The Clear and Present Danger to Prop. 30 (and all of us)

Pub date October 25, 2012
WriterTim Redmond
SectionPolitics Blog

This is suddenly getting serious, very serious. A secretive super PCA out of Arizona, where all bad things seem to originate, just put $11 million into a No on 30/Yes on 32 operation, and while it’s likely not enough to pass 32, which is trailing pretty far behind in the polls — and might actually benefit from news that a group allegedly pushing for campaign transparency is living off shadowy money, the money’s already hurting 30.

Let us remember: If Prop. 30 goes down, the state goes off a fiscal cliff. Schools get his with cuts so brutal that the school year my have to be cut by a couple of weeks or more. The University of California and California State University systems will cease to function in anything remotely resembling their current state, which is already a disaster. Cities and counties will get hit, social services will suffer, more parks will close — it’s almost too awful to think about.

I didn’t write Prop. 30; I would have left out the sales tax and hiked the rate even more on the wealthiest.
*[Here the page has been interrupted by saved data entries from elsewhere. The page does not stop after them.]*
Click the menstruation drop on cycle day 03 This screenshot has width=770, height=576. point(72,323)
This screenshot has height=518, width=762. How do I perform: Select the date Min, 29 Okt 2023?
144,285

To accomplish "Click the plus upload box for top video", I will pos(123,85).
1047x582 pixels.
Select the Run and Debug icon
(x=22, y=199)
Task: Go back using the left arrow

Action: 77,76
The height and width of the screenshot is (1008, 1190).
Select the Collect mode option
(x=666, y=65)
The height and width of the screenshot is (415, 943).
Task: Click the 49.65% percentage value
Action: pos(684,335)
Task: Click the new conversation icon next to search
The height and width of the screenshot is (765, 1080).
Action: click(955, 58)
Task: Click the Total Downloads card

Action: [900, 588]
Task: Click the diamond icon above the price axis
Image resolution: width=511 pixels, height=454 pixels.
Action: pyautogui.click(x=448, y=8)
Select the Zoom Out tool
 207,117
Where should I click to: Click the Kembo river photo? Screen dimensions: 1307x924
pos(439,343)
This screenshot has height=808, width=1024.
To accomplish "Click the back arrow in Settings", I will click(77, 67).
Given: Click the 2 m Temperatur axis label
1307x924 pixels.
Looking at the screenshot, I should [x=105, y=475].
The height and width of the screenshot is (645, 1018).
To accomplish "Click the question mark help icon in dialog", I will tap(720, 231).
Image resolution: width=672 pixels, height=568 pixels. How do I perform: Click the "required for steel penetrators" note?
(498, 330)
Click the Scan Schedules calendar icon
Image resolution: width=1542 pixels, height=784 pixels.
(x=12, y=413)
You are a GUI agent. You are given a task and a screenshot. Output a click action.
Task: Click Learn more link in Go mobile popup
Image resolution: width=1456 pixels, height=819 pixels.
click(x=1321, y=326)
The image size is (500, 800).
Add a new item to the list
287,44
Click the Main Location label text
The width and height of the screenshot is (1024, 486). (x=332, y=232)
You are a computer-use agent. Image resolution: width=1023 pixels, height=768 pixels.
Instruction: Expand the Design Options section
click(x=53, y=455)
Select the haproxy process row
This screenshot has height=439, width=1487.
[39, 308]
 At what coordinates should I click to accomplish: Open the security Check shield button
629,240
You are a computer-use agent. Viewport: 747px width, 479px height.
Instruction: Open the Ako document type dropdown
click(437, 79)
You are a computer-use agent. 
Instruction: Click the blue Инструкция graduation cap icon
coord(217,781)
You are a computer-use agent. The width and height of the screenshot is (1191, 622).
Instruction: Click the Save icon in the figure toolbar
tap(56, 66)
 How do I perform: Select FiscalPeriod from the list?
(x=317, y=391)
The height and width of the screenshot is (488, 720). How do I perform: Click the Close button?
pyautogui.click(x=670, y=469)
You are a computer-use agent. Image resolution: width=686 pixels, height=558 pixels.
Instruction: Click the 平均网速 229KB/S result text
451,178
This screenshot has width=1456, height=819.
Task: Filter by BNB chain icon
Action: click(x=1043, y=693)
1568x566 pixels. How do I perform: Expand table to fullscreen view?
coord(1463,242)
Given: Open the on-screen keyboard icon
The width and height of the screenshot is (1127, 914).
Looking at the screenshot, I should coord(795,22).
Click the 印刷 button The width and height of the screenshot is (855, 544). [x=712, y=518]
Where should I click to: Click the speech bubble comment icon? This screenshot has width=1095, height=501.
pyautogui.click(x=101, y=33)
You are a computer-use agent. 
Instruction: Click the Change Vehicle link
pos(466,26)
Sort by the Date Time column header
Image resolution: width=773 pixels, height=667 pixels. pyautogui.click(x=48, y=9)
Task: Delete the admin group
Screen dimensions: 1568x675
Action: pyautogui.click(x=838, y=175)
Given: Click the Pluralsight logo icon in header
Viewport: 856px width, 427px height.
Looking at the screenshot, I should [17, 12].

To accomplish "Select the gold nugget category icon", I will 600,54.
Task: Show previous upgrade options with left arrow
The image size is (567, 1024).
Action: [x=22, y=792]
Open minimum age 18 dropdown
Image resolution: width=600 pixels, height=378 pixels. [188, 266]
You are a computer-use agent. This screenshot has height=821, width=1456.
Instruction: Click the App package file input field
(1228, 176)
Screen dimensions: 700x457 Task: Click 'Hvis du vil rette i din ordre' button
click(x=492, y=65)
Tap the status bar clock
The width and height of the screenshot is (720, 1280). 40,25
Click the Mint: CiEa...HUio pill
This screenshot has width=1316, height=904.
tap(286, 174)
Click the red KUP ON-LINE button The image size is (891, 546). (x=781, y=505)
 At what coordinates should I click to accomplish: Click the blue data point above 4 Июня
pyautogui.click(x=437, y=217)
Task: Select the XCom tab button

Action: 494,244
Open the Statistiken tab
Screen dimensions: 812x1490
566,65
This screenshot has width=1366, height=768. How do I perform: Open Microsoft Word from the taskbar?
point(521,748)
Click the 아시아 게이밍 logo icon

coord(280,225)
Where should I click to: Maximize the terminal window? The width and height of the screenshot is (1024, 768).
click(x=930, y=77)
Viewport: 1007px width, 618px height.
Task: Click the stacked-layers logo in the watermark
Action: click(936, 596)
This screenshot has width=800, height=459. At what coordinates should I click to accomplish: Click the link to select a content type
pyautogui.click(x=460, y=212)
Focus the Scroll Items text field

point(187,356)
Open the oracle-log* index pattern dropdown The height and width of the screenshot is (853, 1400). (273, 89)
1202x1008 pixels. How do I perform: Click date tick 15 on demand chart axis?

But it’s a compromise deal, and it’s not only good for the state it’s absolutely essential. And the Big Boys out of the state of Joe Arpaio are trying to undermine it.

Add that in to Molly Munger’s unconscionable efforts to take down Prop. 30 (at this point, it seems like nothing but sour grapes since her Prop. 38 is clearly going to lose) and you have a recipe for disaster.

Look, we all know Obama’s going to win California, and some of us don’t have a contested supervisorial election. But there’s lots of stuff on the local ballot that matters — and if Prop. 30 goes down, nothing else is going to matter because (unless by some miracle the Dems get a two-thirds majority in both houses and can pass other taxes) this state’s going down the tubes.

So go vote Yes on 30. Vote yes on 38, too, if you want, although a lot of people are mad enough at Munger to vote no. But 30 is the one that matters. Vote early and often.